Work instructions |
Whenever a line in the records below holds the string "right", copy it out.

[Data items]
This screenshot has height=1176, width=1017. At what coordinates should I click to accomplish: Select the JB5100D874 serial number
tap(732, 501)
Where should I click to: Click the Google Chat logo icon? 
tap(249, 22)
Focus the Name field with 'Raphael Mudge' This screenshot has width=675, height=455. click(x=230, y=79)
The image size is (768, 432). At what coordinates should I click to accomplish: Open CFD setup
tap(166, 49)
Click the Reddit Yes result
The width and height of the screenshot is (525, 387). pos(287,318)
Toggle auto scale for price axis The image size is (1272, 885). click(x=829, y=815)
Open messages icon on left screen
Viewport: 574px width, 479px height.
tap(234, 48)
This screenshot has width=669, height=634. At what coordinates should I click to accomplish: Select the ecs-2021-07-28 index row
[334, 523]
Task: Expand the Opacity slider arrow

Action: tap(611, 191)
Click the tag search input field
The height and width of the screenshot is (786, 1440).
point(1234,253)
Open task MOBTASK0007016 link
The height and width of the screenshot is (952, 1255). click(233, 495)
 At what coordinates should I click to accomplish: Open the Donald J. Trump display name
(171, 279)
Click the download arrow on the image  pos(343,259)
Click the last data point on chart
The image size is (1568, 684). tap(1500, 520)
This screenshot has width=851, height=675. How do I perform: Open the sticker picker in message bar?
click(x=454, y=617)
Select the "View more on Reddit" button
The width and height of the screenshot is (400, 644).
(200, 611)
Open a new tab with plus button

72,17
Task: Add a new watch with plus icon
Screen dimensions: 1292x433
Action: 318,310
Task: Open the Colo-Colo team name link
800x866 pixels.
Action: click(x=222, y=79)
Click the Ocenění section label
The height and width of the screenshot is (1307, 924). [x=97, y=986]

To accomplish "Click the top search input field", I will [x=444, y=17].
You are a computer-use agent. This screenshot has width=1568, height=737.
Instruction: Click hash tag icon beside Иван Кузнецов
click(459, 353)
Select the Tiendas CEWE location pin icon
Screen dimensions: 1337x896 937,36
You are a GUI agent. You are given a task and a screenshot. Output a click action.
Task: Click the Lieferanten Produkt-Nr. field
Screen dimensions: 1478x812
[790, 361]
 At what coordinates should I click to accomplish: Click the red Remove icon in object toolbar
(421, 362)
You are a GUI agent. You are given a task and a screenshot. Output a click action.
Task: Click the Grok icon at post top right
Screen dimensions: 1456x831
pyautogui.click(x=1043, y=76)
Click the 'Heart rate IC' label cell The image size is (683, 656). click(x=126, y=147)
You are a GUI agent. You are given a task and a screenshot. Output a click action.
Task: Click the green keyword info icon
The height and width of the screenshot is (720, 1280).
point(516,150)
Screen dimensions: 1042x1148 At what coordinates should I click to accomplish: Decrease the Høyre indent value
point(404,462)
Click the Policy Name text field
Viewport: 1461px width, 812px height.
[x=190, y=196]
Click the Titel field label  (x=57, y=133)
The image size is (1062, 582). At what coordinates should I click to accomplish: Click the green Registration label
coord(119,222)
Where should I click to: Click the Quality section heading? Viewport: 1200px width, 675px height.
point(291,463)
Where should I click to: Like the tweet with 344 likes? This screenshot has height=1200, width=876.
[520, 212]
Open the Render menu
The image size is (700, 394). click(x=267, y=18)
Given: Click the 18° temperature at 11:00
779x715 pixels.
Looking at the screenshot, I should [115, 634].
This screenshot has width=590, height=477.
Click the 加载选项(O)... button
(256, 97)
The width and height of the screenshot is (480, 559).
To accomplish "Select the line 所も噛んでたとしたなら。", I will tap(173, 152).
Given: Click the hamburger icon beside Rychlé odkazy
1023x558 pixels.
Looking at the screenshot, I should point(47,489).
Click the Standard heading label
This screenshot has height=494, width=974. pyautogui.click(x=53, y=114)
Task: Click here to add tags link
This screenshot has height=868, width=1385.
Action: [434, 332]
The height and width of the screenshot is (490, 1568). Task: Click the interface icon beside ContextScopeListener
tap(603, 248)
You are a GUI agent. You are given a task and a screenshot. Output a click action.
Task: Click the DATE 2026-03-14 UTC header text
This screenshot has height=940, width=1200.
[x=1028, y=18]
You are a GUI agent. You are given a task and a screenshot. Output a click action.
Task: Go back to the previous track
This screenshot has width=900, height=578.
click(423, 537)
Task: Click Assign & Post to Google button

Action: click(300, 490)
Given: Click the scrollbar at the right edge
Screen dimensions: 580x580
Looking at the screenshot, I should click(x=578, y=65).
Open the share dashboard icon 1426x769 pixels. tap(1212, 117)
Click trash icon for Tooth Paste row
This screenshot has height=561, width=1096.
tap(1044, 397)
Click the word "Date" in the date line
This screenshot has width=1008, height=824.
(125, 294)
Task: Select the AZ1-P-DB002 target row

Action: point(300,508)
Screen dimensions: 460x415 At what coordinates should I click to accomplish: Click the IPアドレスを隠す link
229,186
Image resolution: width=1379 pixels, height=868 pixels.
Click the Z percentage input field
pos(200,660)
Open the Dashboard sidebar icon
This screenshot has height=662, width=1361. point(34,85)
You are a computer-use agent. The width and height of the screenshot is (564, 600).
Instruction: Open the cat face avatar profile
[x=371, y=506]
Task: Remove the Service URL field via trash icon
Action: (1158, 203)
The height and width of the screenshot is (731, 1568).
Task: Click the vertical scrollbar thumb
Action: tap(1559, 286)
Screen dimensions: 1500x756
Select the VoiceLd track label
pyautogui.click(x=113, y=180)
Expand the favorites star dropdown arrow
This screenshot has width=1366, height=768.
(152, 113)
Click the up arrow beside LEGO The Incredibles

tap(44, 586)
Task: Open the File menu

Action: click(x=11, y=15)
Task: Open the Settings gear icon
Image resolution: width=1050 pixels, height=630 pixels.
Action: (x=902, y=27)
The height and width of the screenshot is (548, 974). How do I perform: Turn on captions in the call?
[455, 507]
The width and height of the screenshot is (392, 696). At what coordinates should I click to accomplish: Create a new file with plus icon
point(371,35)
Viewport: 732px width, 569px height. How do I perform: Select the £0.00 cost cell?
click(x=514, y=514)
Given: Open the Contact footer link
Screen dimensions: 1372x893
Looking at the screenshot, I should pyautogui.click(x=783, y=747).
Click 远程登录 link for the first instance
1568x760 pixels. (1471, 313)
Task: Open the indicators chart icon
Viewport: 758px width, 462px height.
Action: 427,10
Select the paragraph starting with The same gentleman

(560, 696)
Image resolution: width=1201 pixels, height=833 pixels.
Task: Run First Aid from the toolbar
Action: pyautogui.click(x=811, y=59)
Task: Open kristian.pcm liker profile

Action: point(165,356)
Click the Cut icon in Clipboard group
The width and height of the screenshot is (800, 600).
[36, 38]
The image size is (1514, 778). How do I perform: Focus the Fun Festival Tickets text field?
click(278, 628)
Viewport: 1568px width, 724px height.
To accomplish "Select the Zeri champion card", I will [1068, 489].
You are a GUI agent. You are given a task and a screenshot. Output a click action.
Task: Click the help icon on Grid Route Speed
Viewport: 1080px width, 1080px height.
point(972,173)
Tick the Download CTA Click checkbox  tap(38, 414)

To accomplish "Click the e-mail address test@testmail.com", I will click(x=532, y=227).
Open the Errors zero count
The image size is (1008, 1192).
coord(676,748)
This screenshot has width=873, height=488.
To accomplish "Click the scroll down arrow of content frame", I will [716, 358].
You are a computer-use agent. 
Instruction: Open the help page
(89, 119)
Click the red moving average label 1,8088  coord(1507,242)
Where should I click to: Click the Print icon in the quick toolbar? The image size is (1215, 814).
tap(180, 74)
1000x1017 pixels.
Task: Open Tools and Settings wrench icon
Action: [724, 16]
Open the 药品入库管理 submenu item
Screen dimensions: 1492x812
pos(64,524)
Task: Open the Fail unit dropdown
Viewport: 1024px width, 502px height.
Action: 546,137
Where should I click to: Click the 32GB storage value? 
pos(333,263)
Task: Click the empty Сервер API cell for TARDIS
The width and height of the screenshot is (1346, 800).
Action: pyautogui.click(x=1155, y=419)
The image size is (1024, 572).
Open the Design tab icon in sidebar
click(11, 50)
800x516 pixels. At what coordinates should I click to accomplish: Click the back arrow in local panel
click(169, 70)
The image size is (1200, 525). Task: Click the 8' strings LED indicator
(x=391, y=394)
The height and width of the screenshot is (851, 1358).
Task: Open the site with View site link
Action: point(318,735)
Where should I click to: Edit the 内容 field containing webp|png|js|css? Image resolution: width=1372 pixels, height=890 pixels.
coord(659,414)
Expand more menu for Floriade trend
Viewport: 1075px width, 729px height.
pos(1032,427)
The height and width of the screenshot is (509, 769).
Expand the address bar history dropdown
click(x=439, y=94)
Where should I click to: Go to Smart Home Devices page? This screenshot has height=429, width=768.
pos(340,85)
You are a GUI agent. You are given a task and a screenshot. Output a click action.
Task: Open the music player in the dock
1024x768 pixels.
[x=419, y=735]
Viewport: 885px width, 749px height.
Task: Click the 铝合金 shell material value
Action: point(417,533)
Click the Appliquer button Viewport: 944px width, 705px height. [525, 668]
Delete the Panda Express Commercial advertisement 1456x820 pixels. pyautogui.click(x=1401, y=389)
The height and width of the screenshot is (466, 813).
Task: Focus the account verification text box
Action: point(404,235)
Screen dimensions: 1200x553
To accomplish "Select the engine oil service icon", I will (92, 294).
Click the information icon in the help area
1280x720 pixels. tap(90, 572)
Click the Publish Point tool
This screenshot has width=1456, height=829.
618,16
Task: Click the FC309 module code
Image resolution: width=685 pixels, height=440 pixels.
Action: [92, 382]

Exercise answer |
Task: Click the Grok icon at post top right
Given: Click the scrollbar at the right edge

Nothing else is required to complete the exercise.